Dorchester is an ancient holy centre. A Neolithic sacred complex stood just to its north – now sadly wiped out by 1940s gravel mining. It once rivalled Avebury in importance and size. But like all spiritual realities, something powerful surely echoes, transcending the lack of visual presence.
In the village, the first cathedral was built around 630. The current Abbey was built for Augustinian Friars around 1140. It was paid for by the proceeds of pilgrims to the relics of Birinus, a Roman missionary to the West Saxons who converted King Cynegils.
The Abbey Church survived the Reformation and the Dissolution of the Monasteries because a local wealthy personage paid Henry VIII the value of its lead roof. The Shrine of Birinus was destroyed, but has now been reinstated – though without the relics. The Romanesque lead font also remains in place – the only monastic baptismal font in Britain to survive the Reformation.
From the Abbey, follow footpaths to the edge of the village, and walk along its boundary toward the A-road. A safe crossing takes you over, along the edge of one of Dorchester’s gravel lakes and onto the Roman Road (footpath) which takes you North. This ancient track goes straight through Berinsfield, an ex-RAF base which was converted to be England’s first village built on virgin soil for 200 years. This is the penultimate place that Glen Miller, a very popular jazz musician, set foot on earth. He played his last concert here, before flying to an RAF base and from there disappearing without trace, on his way to entertain troops in Europe during World War Two. Follow the straight path directly through the village.

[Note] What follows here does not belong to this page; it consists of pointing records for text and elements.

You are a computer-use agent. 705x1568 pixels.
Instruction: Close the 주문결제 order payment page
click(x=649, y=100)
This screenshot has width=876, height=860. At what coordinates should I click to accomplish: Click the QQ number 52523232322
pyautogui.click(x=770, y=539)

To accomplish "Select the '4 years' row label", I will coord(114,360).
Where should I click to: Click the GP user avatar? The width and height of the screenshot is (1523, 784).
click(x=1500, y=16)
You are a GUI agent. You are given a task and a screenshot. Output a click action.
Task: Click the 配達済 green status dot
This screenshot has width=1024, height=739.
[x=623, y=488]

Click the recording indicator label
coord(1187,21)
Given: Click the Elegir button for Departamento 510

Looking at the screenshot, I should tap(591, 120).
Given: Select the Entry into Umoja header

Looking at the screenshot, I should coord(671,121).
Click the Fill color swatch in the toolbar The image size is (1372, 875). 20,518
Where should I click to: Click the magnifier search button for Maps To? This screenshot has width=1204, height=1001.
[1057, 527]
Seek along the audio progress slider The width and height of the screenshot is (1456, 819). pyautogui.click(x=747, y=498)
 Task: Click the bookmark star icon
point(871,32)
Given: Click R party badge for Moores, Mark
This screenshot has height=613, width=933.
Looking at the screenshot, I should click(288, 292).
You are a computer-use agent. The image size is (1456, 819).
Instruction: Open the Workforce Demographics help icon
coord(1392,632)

The Roman road does not quite follow its original path, but diverts, though maintaining its northward trend. Cross the lane and bear left toward Marsh Baldon, where St Peter’s Church has been described by a previous Bishop of Oxford as “Oxford’s best-kept secret”. A 12th century Church featuring a Pompeo Batoni painting and a 12th century canonical sundial. The Seven Stars pub is just next door, if you need refreshment.
Over the village green comes Toot Baldon, where another church awaits – St Lawrence’s – a 13th Century classic with Victorian Gothic Revival makeover. It includes a memorial to the 1965 Little Baldon Air Crash, Britain’s third worst air crash at the time. Just up the footpath is another pub, the Mole Inn, if a rest with some really good food is required.
Through the woods you go, to the very outskirts of Oxford. The footpath follows the edge of the road toward the old Littlemore Priory. Its last remaining building was most recently a football pub, but now lies empty, awaiting its next purpose. Just to the north were recently excavated 92 skeletons from this apparently ‘sex-crazed’ priory.
In Littlemore itself, you will now meet two churches in close succession – one dedicated to the Catholic missionary Dominic Barberi, the man who converted John Henry Newman to Catholicism, and the other dedicated to St Mary and St Nicholas, and built by Newman himself. Newman was extremely influential in his spearheading the Oxford Movement at the turn of the twentieth Century – a high Anglican leaning toward Catholicism.